PATIENTS AND METHODS: Between September 1996 and June 2000, 39 eligible patients received vincristine (1.5 mg/m² weekly for 13 doses), ifosfamide (3 g/m² daily for 3 days every 3 weeks for seven cycles), doxorubicin (30 mg/m² daily for 2 days for six cycles), and mesna (750 mg/m² for four doses after ifosfamide). Granulocyte colony-stimulating factor was administered daily (5 µg/kg) after each cycle of chemotherapy. Radiotherapy was administered from weeks 7 through 12.
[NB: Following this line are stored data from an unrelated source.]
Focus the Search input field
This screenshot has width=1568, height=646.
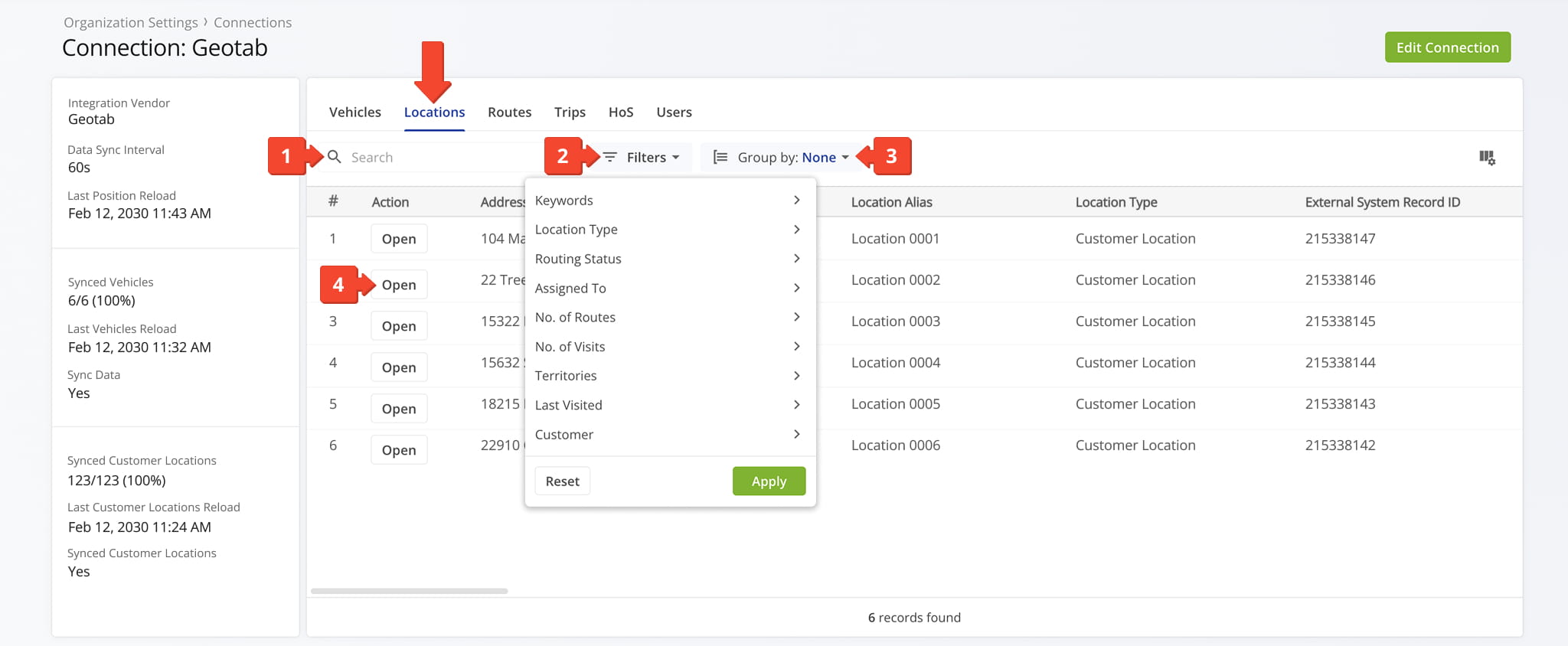436,158
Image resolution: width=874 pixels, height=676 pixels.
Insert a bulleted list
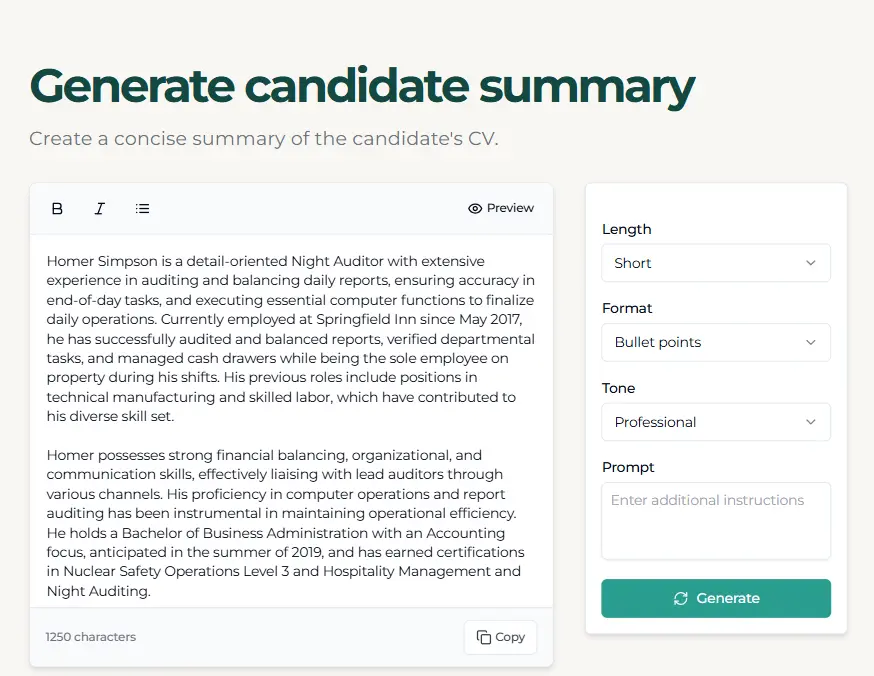(142, 208)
RESULTS: The median patient age at diagnosis was 11.7 years; the most common primary tumor site was lower extremity (36%); and synovial sarcoma was the predominant histology. More than three fourths of all tumors were 5 cm or greater at their largest diameters. The overall objective combined partial and complete response rate was 41% (95% CI, 25.7% to 56.7%). The estimated 3-year overall survival and progression-free survival rates (± standard deviation) for eligible patients were 59% ± 8.2% and 43.6% ± 7%, respectively. Patients with clinical group III disease had significantly better 3-year and progression-free survival rates compared with patients who presented with metastatic disease.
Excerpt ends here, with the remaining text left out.